Furthermore, in the above-described aspect, the storage unit may store identification information of the manipulator and the characteristics of the tension transmission members in association with each other; the medical manipulator system may further comprise an identification-information input unit for inputting the identification information of the manipulator; and the control unit may read, from the storage unit, the characteristics of the tension transmission members associated with the identification information input by the identification-information input unit and may use the read characteristics of the tension transmission members for setting the control parameter.

By doing so, even when the characteristics of the installed tension transmission members are changed by exchanging the manipulator, because the characteristics stored in the storage unit in association with the identification information input by the identification-information input unit are read, it is possible to set an appropriate control parameter on the basis of the displacement amount, the displacement direction, and the tension difference of the tension transmission members, without depending on the individual difference of the manipulator.

According to the present invention, an advantageous effect is afforded in that a medical manipulator can be precisely controlled by setting an appropriate control parameter according to the tensions of wires, without attaching a tension sensor to the wires.

REFERENCE SIGNS LIST

• 1 medical manipulator system
• 3 manipulator
• 4 control unit
• 6 movable part
• 8 wire (tension transmission member)
• 10 insertion portion
• 12 drive unit
• 15 encoder (displacement sensor)
• 16 strain gauge (tension-difference sensor)
• 19 storage unit
• 21 parameter setting unit
• 23 identification-information input unit
• 24 operation-information input unit
• A operator

Claims

1. A medical manipulator system comprising:

a manipulator that is provided with a flexible insertion portion, a movable part that is provided at a distal end of the insertion portion, a drive unit that is detachably provided at a proximal end of the insertion portion and that generates a driving force, and a pair of tension transmission members that transmits the driving force generated in the drive unit by means of tensions to move the movable part in forward and reverse directions;

an operation-information input unit for inputting an operation command for the manipulator; and

a control unit that controls the drive unit on the basis of the operation command input by the operation-information input unit,

wherein the drive unit is provided with a displacement sensor that detects a displacement direction and a displacement amount of the tension transmission members, and a tension-difference sensor that detects a tension difference between the pair of tension transmission members, and

the control unit is provided with a storage unit that stores characteristics of the tension transmission members, and a parameter setting unit that sets a control parameter for controlling the drive unit on the basis of the characteristics stored in the storage unit, the tension difference detected by the tension-difference sensor, and the displacement amount and the displacement direction detected by the displacement sensor.
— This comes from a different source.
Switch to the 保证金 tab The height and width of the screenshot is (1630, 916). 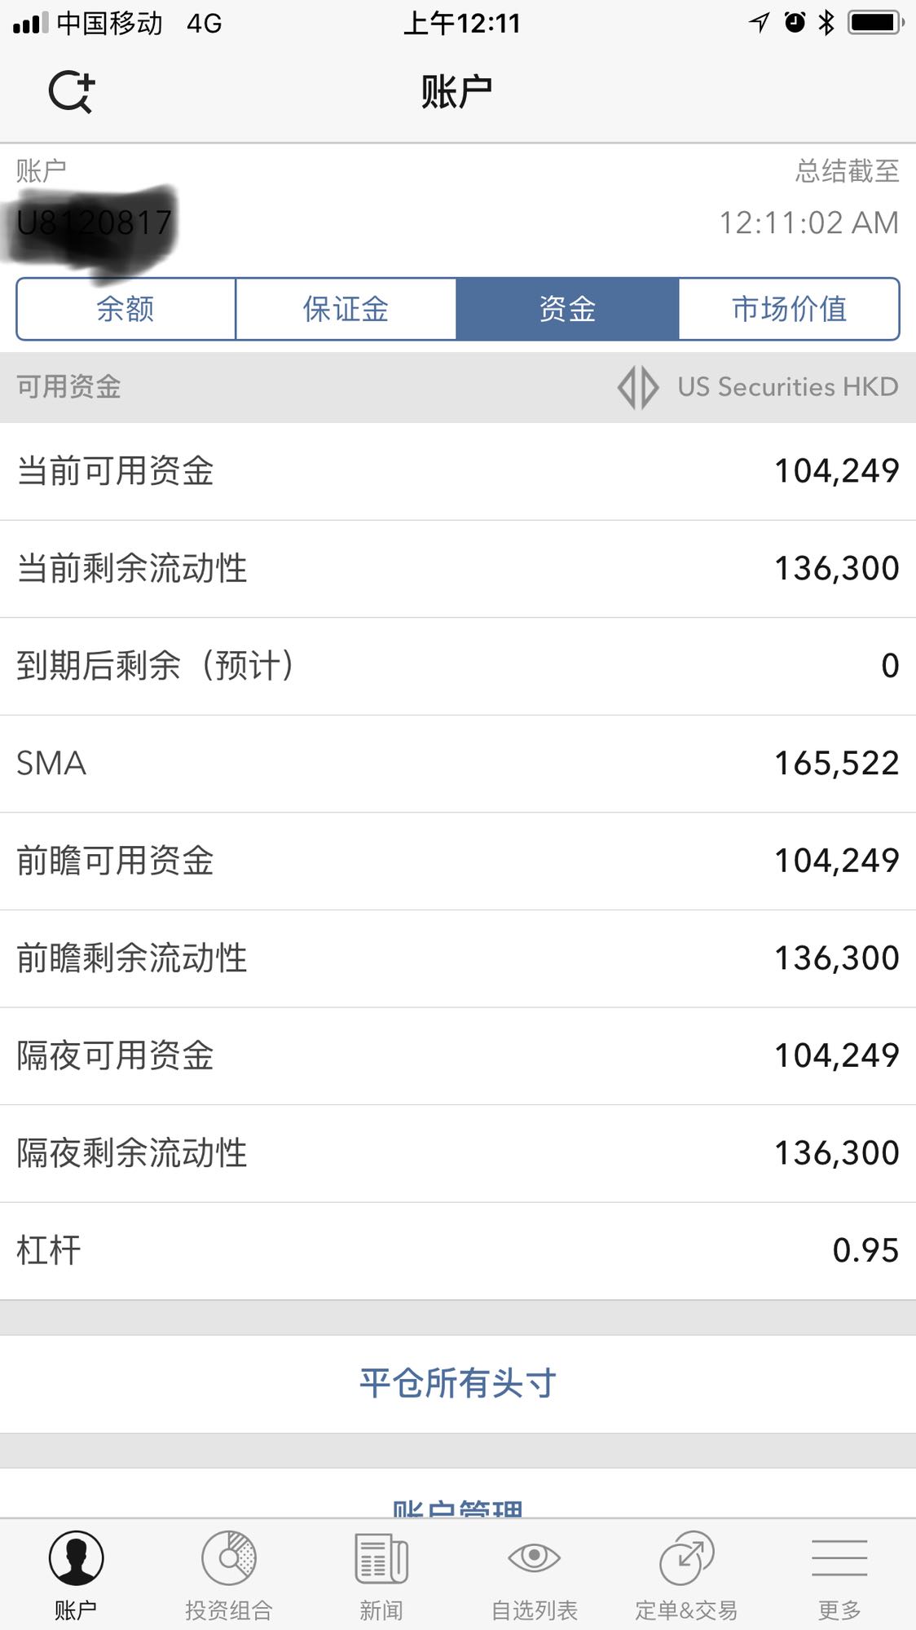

2. A medical manipulator system according to claim 1, wherein the parameter setting unit calculates tensions acting on the tension transmission members on the basis of the tension difference detected by the tension-difference sensor and the displacement amount and the displacement direction detected by the displacement sensor, and sets the control parameter on the basis of the calculated tensions.

3. A medical manipulator system according to claim 1,

wherein the storage unit stores identification information of the manipulator and the characteristics of the tension transmission members in association with each other,

the medical manipulator system further comprises an identification-information input unit for inputting the identification information of the manipulator, and

the control unit reads, from the storage unit, the characteristics of the tension transmission members associated with the identification information input by the identification-information input unit and uses the read characteristics of the tension transmission members for setting the control parameter.